Selasa, 13 Oktober 2020 - Andika Pratama

MerahPutih.com - Pengamat politik Indonesian Public Institute (IPI) Karyono Wibowo menyebut, gelombang penolakan Omnibus Law Undang-Undang Cipta Kerja yang dilakukan sejumlah elemen merupakan hal biasa di negara demokrasi.

Namun, dengan adanya tindakan anarkis pada saat demo UU Ciptaker, Karyono meminta agar gerakan tersebut perlu diurai secara jernih.

“Saya meyakini aksi buruh dan mahasiswa semangatnya murni memperjuangkan hak rakyat. Namun sulit dipungkiri aksi penolakan UU Cipta Kerja telah dimanfaatkan oleh pihak tertentu,” kata Karyono di Jakarta, Selasa (13/10)

Baca Juga

Sahkan Kertas Kosong UU Ciptaker, Buruh Siapkan Langkah Hukum

Sebagai pengamat politik yang sudah rajin melakukan kajian ilmiahnya, Karyono pun mengidentifikasi dua kelompok di dalam persoalan UU Cipta Kerja ini.

Pertama, kelompok partai politik yang menolak UU Cipta Kerja tentu berkepentingan untuk mengambil keuntungan (benefit) politik dengan cara mengkapitalisasi aksi penolakan untuk mendapatkan simpati publik.

"Tujuan akhirnya adalah meningkatkan dukungan suara pada pemilu yang akan datang. Hal ini wajar dalam konteks pertarungan politik elektoral,” paparnya.
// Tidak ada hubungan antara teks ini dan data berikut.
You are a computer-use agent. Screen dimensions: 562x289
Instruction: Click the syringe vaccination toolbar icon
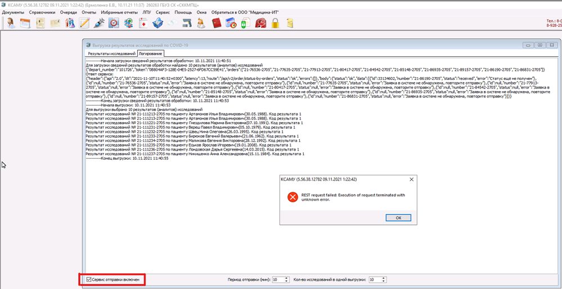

Ribuan massa aksi yang menolak pengesahan Undang-undang Cipta Kerja rusuh saat menyampaikan aspirasinya di jalan M.H Thamrin, Jakarta, Kamis, (8/10/2020). Kerusuhan terjadi setelah massa aksi tidak terima dibubarkan pihak Kepolisian karena bertindah anarkistis. Puluhan personil Brimob POLRI dengan kendaraan taktis dan water canon mendorong mundur massa untuk membubarkan diri. Merahputih.com / Rizki Fitrianto
Ribuan massa aksi yang menolak pengesahan Undang-undang Cipta Kerja rusuh saat menyampaikan aspirasinya di jalan M.H Thamrin, Jakarta, Kamis, (8/10/2020). Kerusuhan terjadi setelah massa aksi tidak terima dibubarkan pihak Kepolisian karena bertindah anarkistis. Puluhan personil Brimob POLRI dengan kendaraan taktis dan water canon mendorong mundur massa untuk membubarkan diri. Merahputih.com / Rizki Fitrianto

Kedua, kata Karyono, adalah kelompok yang mencoba mengadu keberuntungan.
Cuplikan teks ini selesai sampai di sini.